|18th of December 2018|
|A census of southern HII regions|
|by Wenger et al.|
Massive OB-type stars ionize the gas surrounding them,
creating H II regions. Since these nebulae have short lifetimes (~10
Myr) they are the locations of current high-mass star formation in the
Galaxy. A complete census of Galactic H II regions would inform
models of both Galactic kinematics as well as the formation and
chemo-dynamical evolution of the Galaxy. However, the census of Galactic H II
regions is vastly incomplete in the Southern sky. Wenger et al. have
used the Australia Telescope Compact Array (ATCA) to observe 4–10 GHz
radio continuum and hydrogen radio recombination line (RRL) emission
from southern candidate H II regions within 4 degrees of the galactic
plane. Their first data release targetted 282 candidate fields and
detected radio continuum emission and RRL emission in 275 (97.5%) and
258 (91.5%) of these fields, respectively.

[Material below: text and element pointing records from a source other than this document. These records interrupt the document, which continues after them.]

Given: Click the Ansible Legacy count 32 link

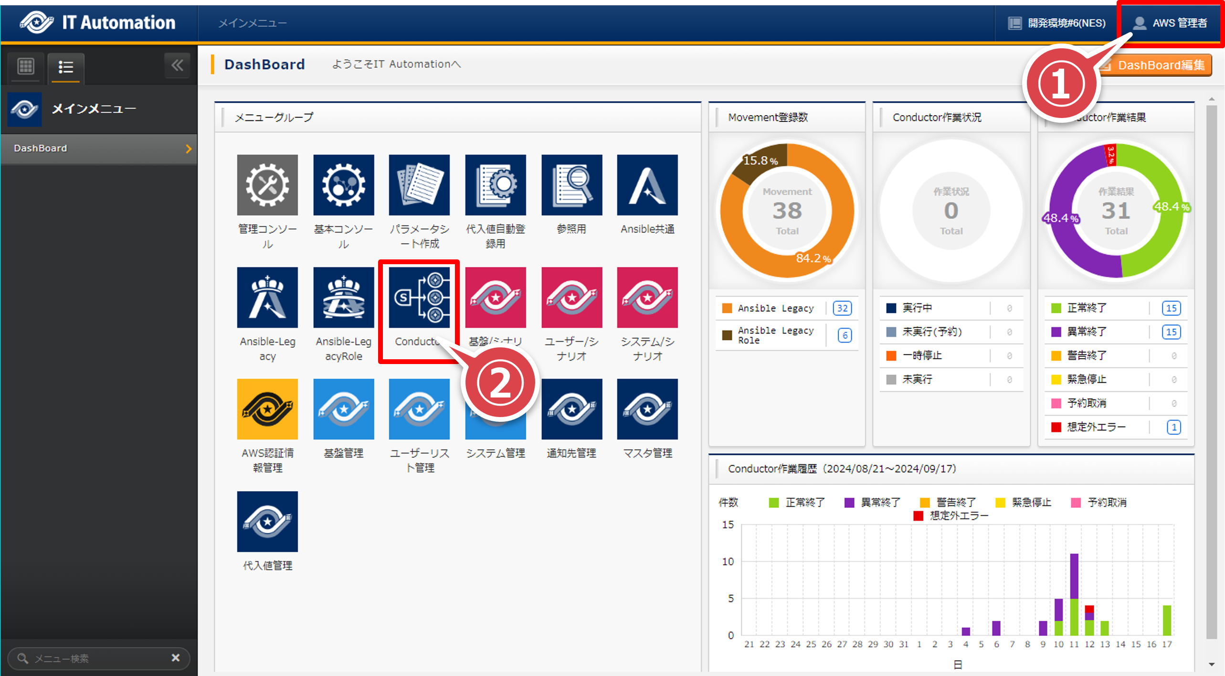Looking at the screenshot, I should (x=842, y=308).
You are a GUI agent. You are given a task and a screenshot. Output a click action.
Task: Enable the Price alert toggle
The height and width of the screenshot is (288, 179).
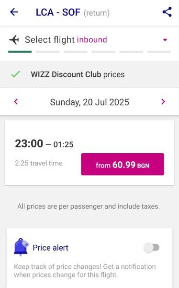[x=151, y=248]
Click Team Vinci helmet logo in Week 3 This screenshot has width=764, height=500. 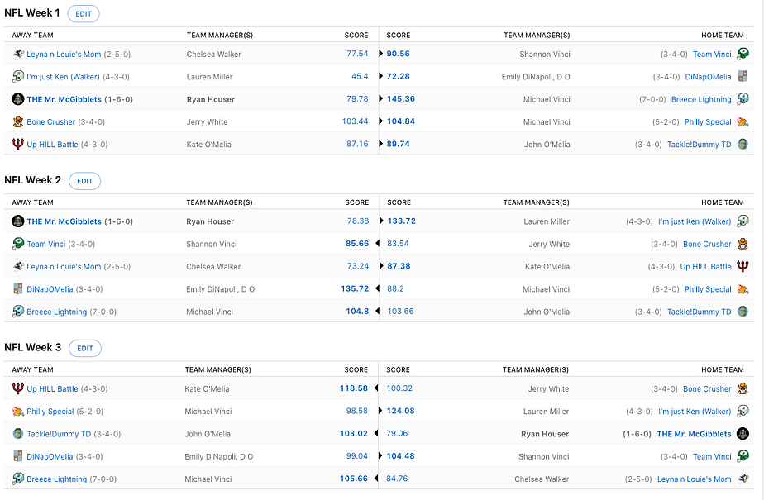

The discovery of RRL
emission from these nebulae increases the number of known Galactic H
II regions in the surveyed zone by 82%, to 568 nebulae.
Details are given in
the preprint of the paper
which will be published in the Astrophysical Journal Supplement Series.
The image above shows an infrared image of a typical H II region candidate from the WISE Catalog, G309.176−00.028. The image is a composite of WISE 22µm (red), 12µm (green), and 3.4µm (blue) data. The black contours are the SHRDS 7 GHz continuum emission (50 mJy/beam to 250 mJy/beam in 50 mJy/beam intervals). The hatched ellipse represents the ATCA half-power synthesized beam.